Now we use the relation ${m_1}{m_2} = - 1$to prove that line OP and OQ subtend right angle at its focus. Here ${m_1}$is the slope of OP and ${m_2}$ is the slope of OQ.
Here, in this figure ${x_1} = 1 + \sqrt 3 \,,\,{y_1} = 2\,\,,\,{x_2} = - 1,\,\,{y_2} = 3\,,\,{x_3} = 3\,,\,{y_3} = 3\,\,$
$\Rightarrow$ ${m_1} = \dfrac{{{y_2} - {y_1}}}{{{x_2} - {x_1}}}$ and ${m_2} = \dfrac{{{y_3} - {y_1}}}{{{x_3} - {x_1}}}$

$\Rightarrow$ ${m_1} = \dfrac{{3 - 2}}{{ - 1 - \left( {1 + \sqrt 3 } \right)}}$ and ${m_2} = \dfrac{{3 - 2}}{{3 - \left( {1 + \sqrt 3 } \right)}}$
$\Rightarrow$ ${m_1} = \dfrac{1}{{ - 2 - \sqrt 3 }}$ and ${m_2} = \dfrac{1}{{2 - \sqrt 3 }}$
$\Rightarrow$ ${m_1} = \dfrac{1}{{ - \left( {2 + \sqrt 3 } \right)}}$and ${m_2} = \dfrac{1}{{2 - \sqrt 3 }}$
Now, we will multiply both the terms
${m_1}{m_2} = \dfrac{1}{{2 - \sqrt 3 }} \times \dfrac{{ - 1}}{{\left( {2 + \sqrt 3 } \right)}}$
$\Rightarrow {m_1}{m_2} = \dfrac{{ - 1}}{{{{\left( 2 \right)}^2} - {{\left( {\sqrt 3 } \right)}^2}}}$
$\Rightarrow {m_1}{m_2} = \dfrac{{ - 1}}{{4 - 3}}$
$\Rightarrow {m_1}{m_2} = \dfrac{{ - 1}}{1}$
$\Rightarrow {m_1}{m_2} = - 1$
Therefore, OP and OQ subtend the right angle at the focus.
Hence, option A, C and D are correct.

Therefore, the correct option is A, C and D

Note: All ellipses have two focal points, or foci.
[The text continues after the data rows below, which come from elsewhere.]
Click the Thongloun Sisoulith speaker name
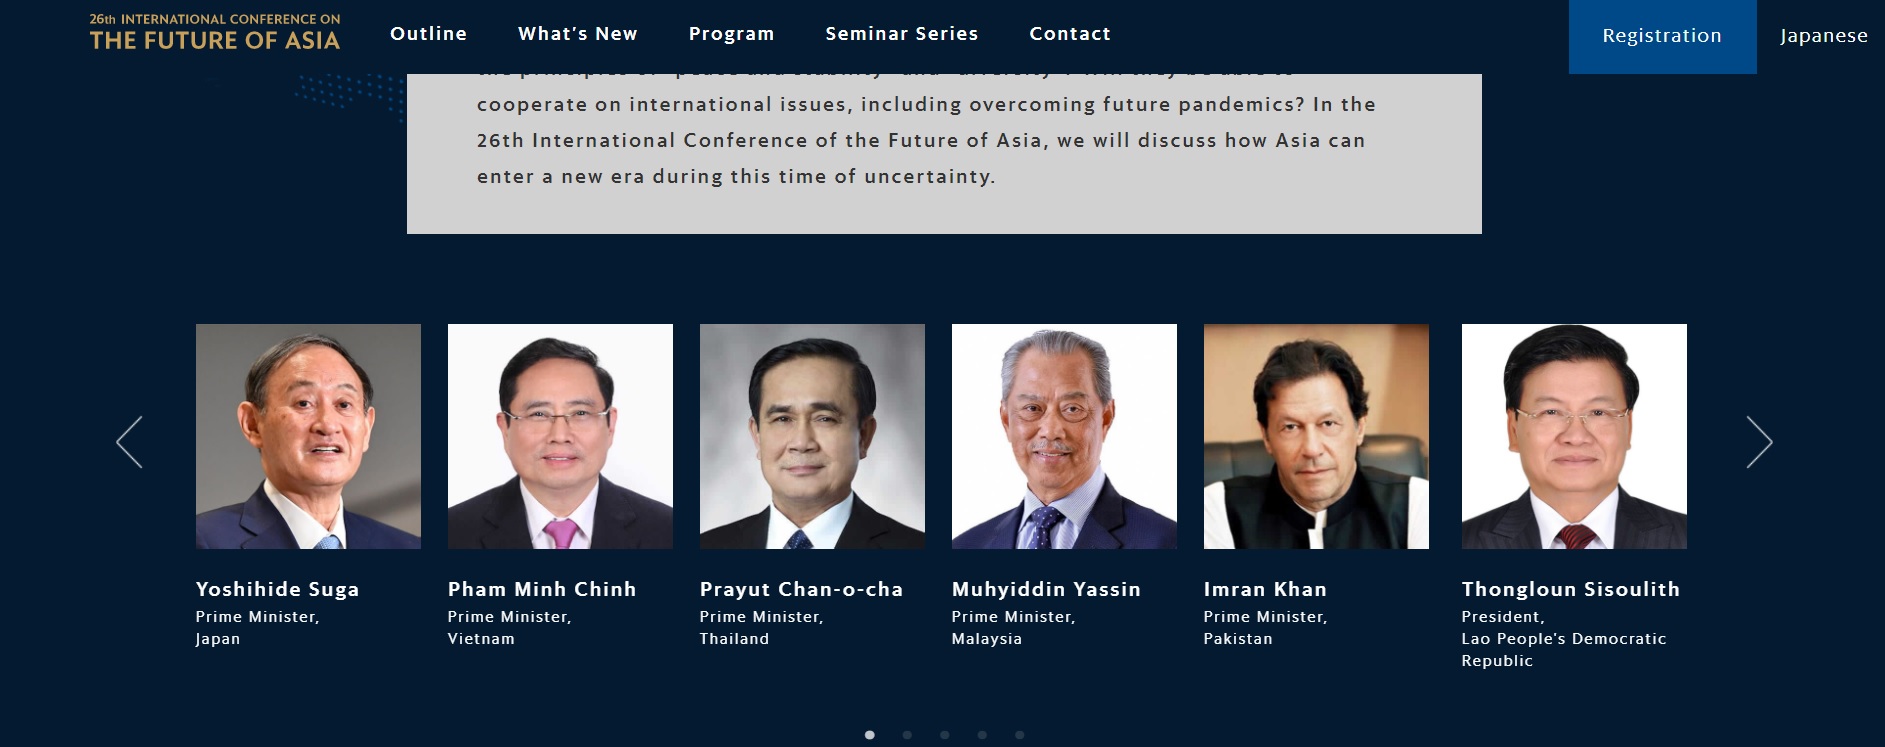 [1570, 590]
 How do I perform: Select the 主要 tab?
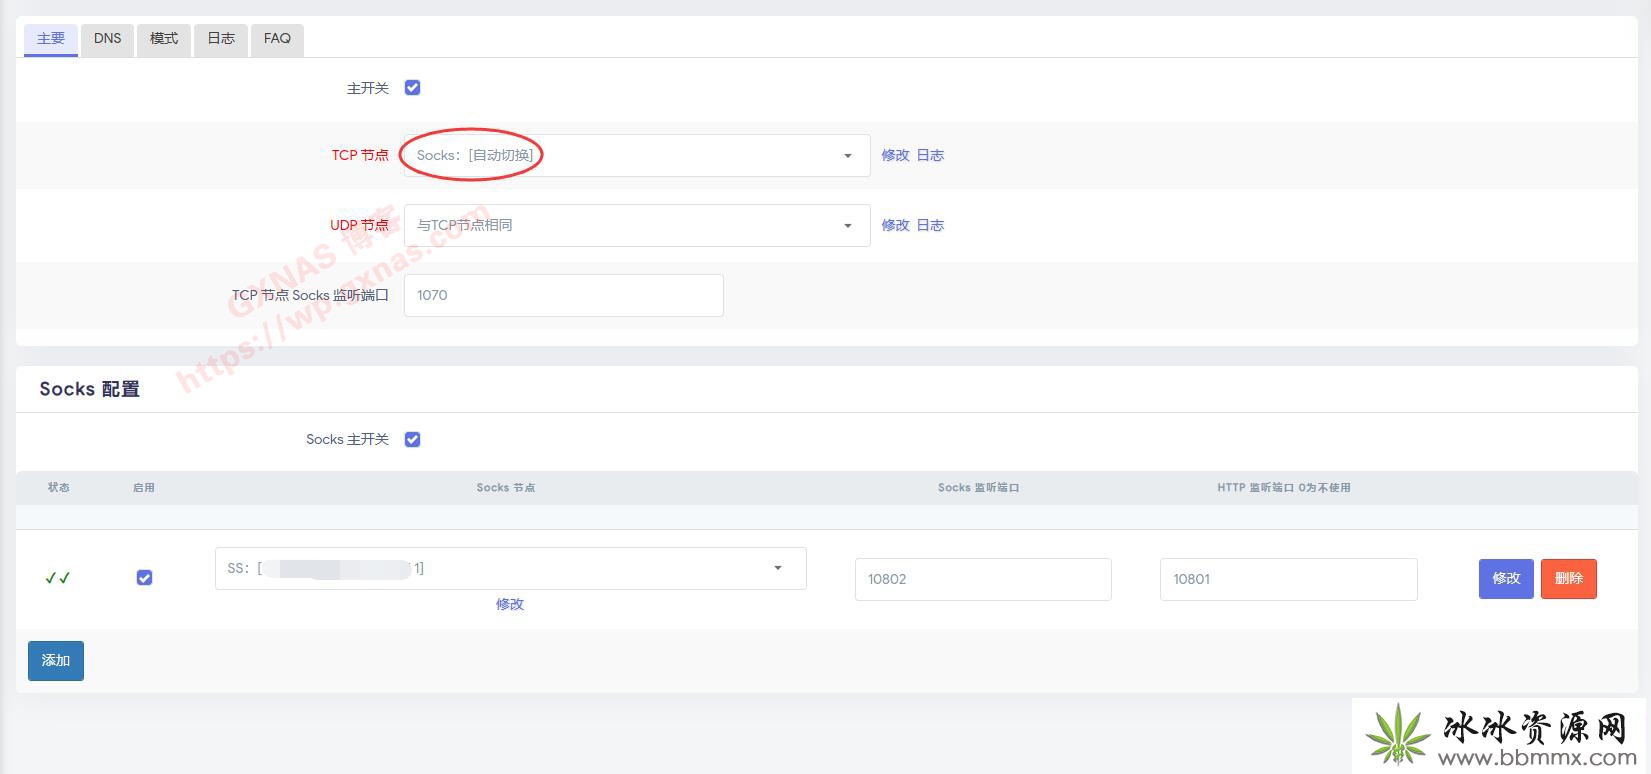point(51,39)
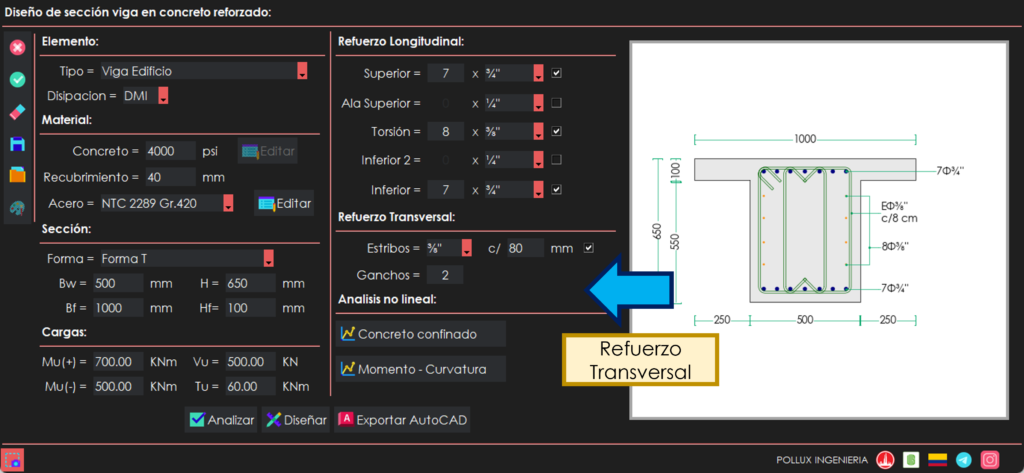Click the red cancel X icon
Viewport: 1024px width, 473px height.
click(17, 48)
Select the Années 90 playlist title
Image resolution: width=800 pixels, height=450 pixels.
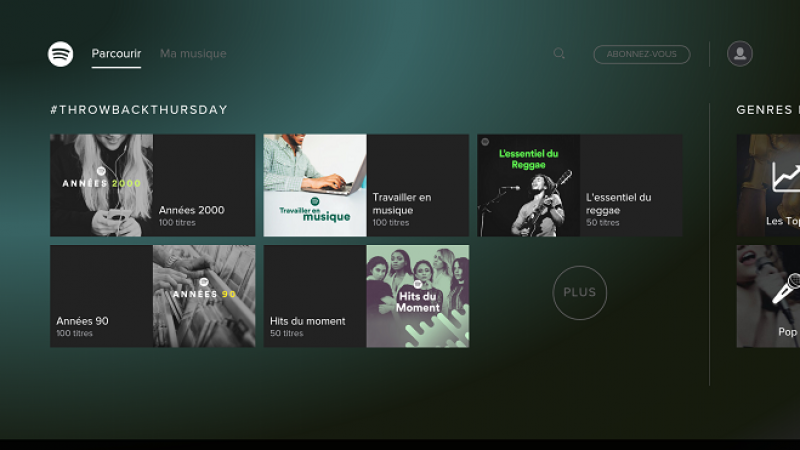click(82, 321)
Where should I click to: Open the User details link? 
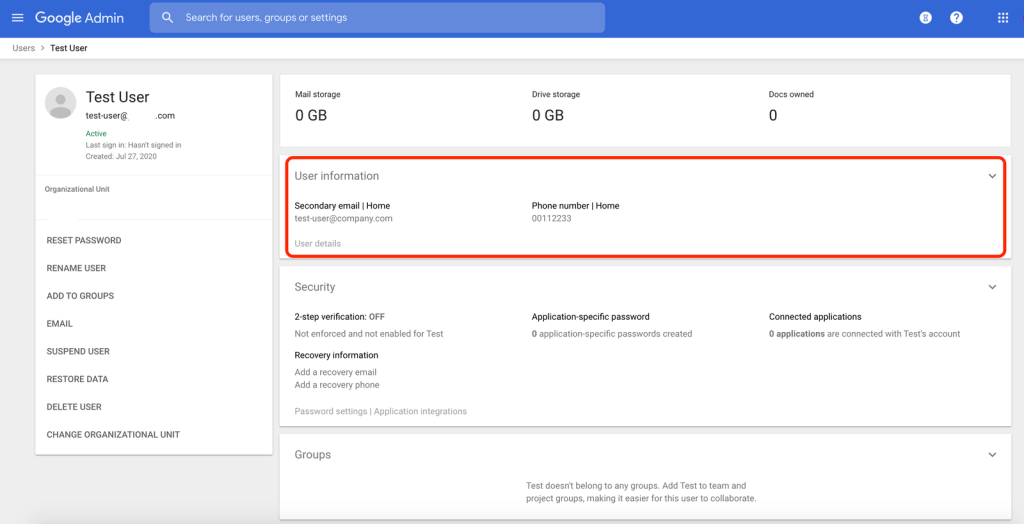(318, 244)
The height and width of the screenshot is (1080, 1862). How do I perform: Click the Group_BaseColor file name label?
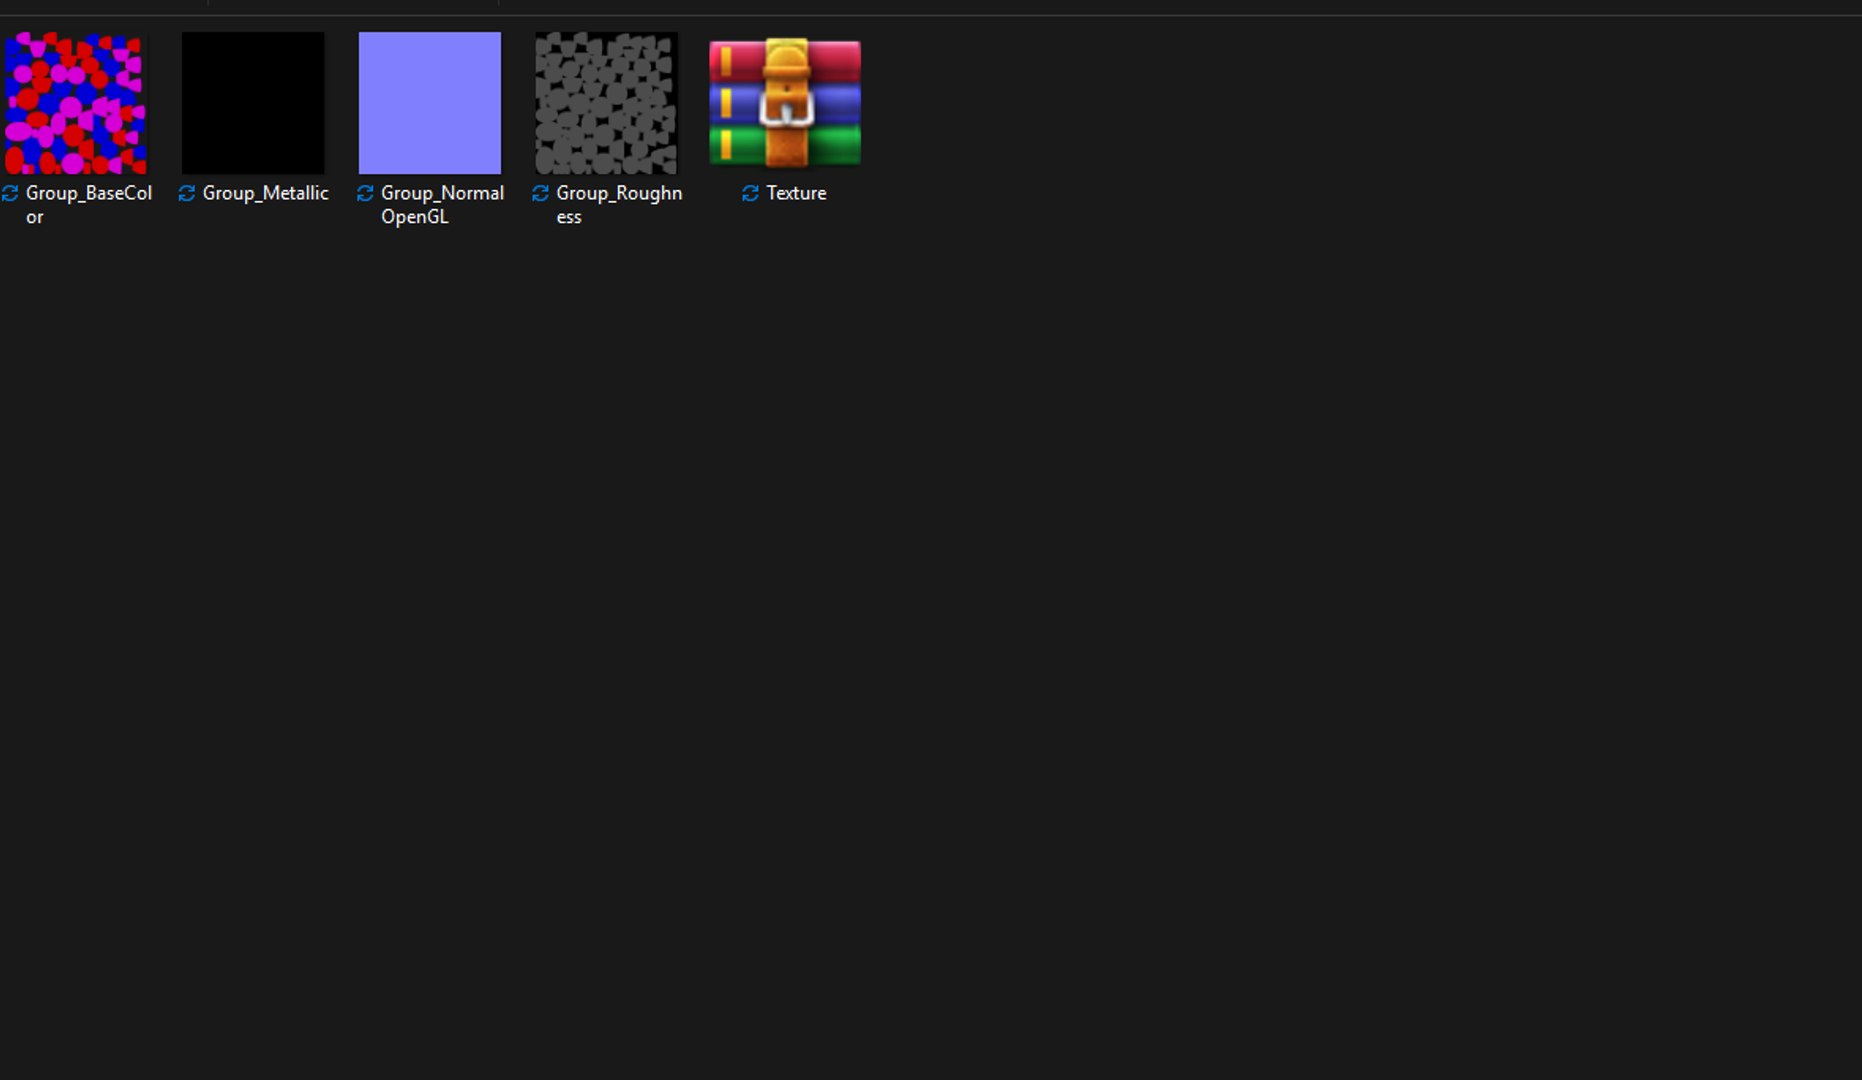click(89, 205)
The sum of the distances from every point on the ellipse to the two foci is a constant. All ellipses have a centre and a major and minor axis. All ellipses have eccentricity values greater than or equal to zero, and less than one.